#### Extracted information
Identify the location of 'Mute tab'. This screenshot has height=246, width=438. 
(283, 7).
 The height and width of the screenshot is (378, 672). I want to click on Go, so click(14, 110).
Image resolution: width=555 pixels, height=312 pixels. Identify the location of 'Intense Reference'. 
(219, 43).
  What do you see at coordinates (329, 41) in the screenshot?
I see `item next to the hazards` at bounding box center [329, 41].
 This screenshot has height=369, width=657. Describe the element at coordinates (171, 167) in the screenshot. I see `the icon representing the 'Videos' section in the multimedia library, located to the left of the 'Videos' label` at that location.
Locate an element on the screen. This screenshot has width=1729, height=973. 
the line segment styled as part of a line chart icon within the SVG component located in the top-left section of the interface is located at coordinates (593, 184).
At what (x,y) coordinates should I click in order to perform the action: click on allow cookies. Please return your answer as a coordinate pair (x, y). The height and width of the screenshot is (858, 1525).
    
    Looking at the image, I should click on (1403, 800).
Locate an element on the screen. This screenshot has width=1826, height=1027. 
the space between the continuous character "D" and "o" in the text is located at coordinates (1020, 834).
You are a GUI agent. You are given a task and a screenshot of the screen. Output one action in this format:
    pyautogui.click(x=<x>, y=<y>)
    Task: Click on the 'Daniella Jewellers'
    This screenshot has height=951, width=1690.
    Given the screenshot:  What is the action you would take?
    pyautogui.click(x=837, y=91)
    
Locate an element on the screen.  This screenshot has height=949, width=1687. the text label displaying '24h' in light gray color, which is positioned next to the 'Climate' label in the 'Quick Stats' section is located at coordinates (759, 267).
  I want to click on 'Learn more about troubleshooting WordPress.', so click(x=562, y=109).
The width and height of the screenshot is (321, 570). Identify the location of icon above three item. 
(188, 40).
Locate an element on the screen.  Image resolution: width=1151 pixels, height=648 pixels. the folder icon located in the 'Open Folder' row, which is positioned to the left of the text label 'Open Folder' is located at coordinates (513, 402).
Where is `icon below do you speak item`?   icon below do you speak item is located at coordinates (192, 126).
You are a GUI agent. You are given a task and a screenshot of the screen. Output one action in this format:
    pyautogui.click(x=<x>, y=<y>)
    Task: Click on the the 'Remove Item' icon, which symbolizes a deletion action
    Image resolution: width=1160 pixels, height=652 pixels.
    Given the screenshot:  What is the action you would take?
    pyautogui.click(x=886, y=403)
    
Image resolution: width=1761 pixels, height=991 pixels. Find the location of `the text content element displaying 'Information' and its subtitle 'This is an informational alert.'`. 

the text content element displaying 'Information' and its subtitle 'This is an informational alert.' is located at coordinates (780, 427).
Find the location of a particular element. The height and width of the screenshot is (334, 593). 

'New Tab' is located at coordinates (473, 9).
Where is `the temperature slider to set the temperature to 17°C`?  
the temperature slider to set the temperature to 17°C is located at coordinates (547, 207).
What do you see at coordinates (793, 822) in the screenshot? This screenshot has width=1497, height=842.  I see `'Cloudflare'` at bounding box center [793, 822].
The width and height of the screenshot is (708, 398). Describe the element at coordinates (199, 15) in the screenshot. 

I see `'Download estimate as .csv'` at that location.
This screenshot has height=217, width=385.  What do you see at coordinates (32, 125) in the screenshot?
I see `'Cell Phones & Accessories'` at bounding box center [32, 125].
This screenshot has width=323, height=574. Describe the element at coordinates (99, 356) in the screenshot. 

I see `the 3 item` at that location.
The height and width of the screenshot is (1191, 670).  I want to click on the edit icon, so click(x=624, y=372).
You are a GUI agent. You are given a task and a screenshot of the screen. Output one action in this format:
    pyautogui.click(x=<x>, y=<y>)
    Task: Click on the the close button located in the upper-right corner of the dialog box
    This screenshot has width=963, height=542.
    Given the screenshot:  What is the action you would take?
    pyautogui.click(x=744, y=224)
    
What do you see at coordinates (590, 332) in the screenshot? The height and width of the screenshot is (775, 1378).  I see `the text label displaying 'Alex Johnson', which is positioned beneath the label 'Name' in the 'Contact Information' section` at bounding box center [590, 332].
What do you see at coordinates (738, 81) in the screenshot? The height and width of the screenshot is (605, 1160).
########
* Set exercise *
Reproduce every line above word for word.

* The result *
Identify the location of 'Mute tab'. This screenshot has height=246, width=438. 
(283, 7).
 The height and width of the screenshot is (378, 672). I want to click on Go, so click(14, 110).
Image resolution: width=555 pixels, height=312 pixels. Identify the location of 'Intense Reference'. 
(219, 43).
  What do you see at coordinates (329, 41) in the screenshot?
I see `item next to the hazards` at bounding box center [329, 41].
 This screenshot has height=369, width=657. Describe the element at coordinates (171, 167) in the screenshot. I see `the icon representing the 'Videos' section in the multimedia library, located to the left of the 'Videos' label` at that location.
Locate an element on the screen. This screenshot has width=1729, height=973. 
the line segment styled as part of a line chart icon within the SVG component located in the top-left section of the interface is located at coordinates (593, 184).
At what (x,y) coordinates should I click in order to perform the action: click on allow cookies. Please return your answer as a coordinate pair (x, y). The height and width of the screenshot is (858, 1525).
    
    Looking at the image, I should click on (1403, 800).
Locate an element on the screen. This screenshot has width=1826, height=1027. 
the space between the continuous character "D" and "o" in the text is located at coordinates (1020, 834).
You are a GUI agent. You are given a task and a screenshot of the screen. Output one action in this format:
    pyautogui.click(x=<x>, y=<y>)
    Task: Click on the 'Daniella Jewellers'
    This screenshot has height=951, width=1690.
    Given the screenshot:  What is the action you would take?
    pyautogui.click(x=837, y=91)
    
Locate an element on the screen.  This screenshot has height=949, width=1687. the text label displaying '24h' in light gray color, which is positioned next to the 'Climate' label in the 'Quick Stats' section is located at coordinates (759, 267).
  I want to click on 'Learn more about troubleshooting WordPress.', so click(x=562, y=109).
The width and height of the screenshot is (321, 570). Identify the location of icon above three item. 
(188, 40).
Locate an element on the screen.  Image resolution: width=1151 pixels, height=648 pixels. the folder icon located in the 'Open Folder' row, which is positioned to the left of the text label 'Open Folder' is located at coordinates (513, 402).
Where is `icon below do you speak item`?   icon below do you speak item is located at coordinates (192, 126).
You are a GUI agent. You are given a task and a screenshot of the screen. Output one action in this format:
    pyautogui.click(x=<x>, y=<y>)
    Task: Click on the the 'Remove Item' icon, which symbolizes a deletion action
    Image resolution: width=1160 pixels, height=652 pixels.
    Given the screenshot:  What is the action you would take?
    pyautogui.click(x=886, y=403)
    
Image resolution: width=1761 pixels, height=991 pixels. Find the location of `the text content element displaying 'Information' and its subtitle 'This is an informational alert.'`. 

the text content element displaying 'Information' and its subtitle 'This is an informational alert.' is located at coordinates (780, 427).
Find the location of a particular element. The height and width of the screenshot is (334, 593). 

'New Tab' is located at coordinates (473, 9).
Where is `the temperature slider to set the temperature to 17°C`?  
the temperature slider to set the temperature to 17°C is located at coordinates (547, 207).
What do you see at coordinates (793, 822) in the screenshot? This screenshot has width=1497, height=842.  I see `'Cloudflare'` at bounding box center [793, 822].
The width and height of the screenshot is (708, 398). Describe the element at coordinates (199, 15) in the screenshot. 

I see `'Download estimate as .csv'` at that location.
This screenshot has height=217, width=385.  What do you see at coordinates (32, 125) in the screenshot?
I see `'Cell Phones & Accessories'` at bounding box center [32, 125].
This screenshot has width=323, height=574. Describe the element at coordinates (99, 356) in the screenshot. 

I see `the 3 item` at that location.
The height and width of the screenshot is (1191, 670).  I want to click on the edit icon, so click(x=624, y=372).
You are a GUI agent. You are given a task and a screenshot of the screen. Output one action in this format:
    pyautogui.click(x=<x>, y=<y>)
    Task: Click on the the close button located in the upper-right corner of the dialog box
    This screenshot has width=963, height=542.
    Given the screenshot:  What is the action you would take?
    pyautogui.click(x=744, y=224)
    
What do you see at coordinates (590, 332) in the screenshot? The height and width of the screenshot is (775, 1378).  I see `the text label displaying 'Alex Johnson', which is positioned beneath the label 'Name' in the 'Contact Information' section` at bounding box center [590, 332].
What do you see at coordinates (738, 81) in the screenshot? The height and width of the screenshot is (605, 1160).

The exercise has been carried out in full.